● Work item
The reply should hold every record, copied exactly, and none of the pictures.

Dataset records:
* * * *

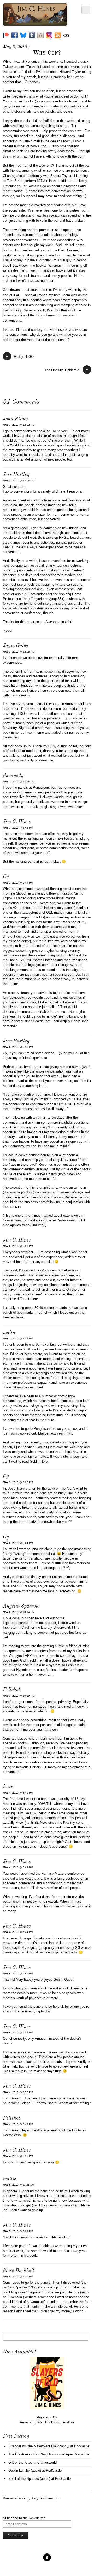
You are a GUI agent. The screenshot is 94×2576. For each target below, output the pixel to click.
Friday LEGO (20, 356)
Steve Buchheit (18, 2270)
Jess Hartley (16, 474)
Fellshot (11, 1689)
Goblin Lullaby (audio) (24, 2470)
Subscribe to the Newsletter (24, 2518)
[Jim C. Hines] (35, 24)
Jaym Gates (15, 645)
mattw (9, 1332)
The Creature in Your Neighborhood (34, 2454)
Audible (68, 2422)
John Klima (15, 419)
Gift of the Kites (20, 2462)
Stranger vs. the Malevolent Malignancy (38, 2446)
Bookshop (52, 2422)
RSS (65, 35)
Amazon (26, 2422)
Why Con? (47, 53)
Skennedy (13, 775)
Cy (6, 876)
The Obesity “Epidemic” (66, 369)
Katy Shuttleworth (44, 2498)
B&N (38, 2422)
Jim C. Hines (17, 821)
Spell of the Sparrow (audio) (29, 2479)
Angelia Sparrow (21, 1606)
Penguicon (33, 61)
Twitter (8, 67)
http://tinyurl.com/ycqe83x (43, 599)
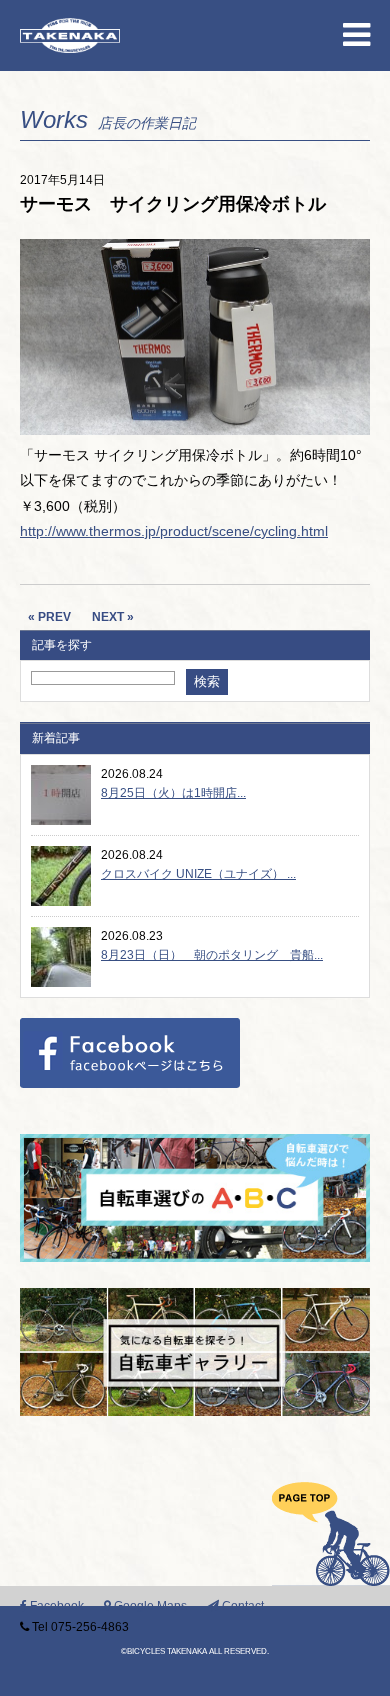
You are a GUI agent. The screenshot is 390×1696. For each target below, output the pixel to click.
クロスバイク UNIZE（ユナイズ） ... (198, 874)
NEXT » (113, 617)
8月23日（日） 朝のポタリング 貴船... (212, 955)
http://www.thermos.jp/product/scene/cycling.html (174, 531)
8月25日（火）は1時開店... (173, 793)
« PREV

* * * *

● Response below
You are a GUI agent. The screenshot is 94×2576. For each target below, output the pixel to click.
Friday LEGO (20, 356)
Steve Buchheit (18, 2270)
Jess Hartley (16, 474)
Fellshot (11, 1689)
Goblin Lullaby (audio) (24, 2470)
Subscribe to the Newsletter (24, 2518)
[Jim C. Hines] (35, 24)
Jaym Gates (15, 645)
mattw (9, 1332)
The Creature in Your Neighborhood (34, 2454)
Audible (68, 2422)
John Klima (15, 419)
Gift of the Kites (20, 2462)
Stranger vs. the Malevolent Malignancy (38, 2446)
Bookshop (52, 2422)
RSS (65, 35)
Amazon (26, 2422)
Why Con? (47, 53)
Skennedy (13, 775)
Cy (6, 876)
The Obesity “Epidemic” (66, 369)
Katy Shuttleworth (44, 2498)
B&N (38, 2422)
Jim C. Hines (17, 821)
Spell of the Sparrow (audio) (29, 2479)
Angelia Sparrow (21, 1606)
Penguicon (33, 61)
Twitter (8, 67)
http://tinyurl.com/ycqe83x (43, 599)
You are a GUI agent. The screenshot is 390×1696. For each target below, output the pixel to click.
クロスバイク UNIZE（ユナイズ） ... (198, 874)
NEXT » (113, 617)
8月23日（日） 朝のポタリング 貴船... (212, 955)
http://www.thermos.jp/product/scene/cycling.html (174, 531)
8月25日（火）は1時開店... (173, 793)
« PREV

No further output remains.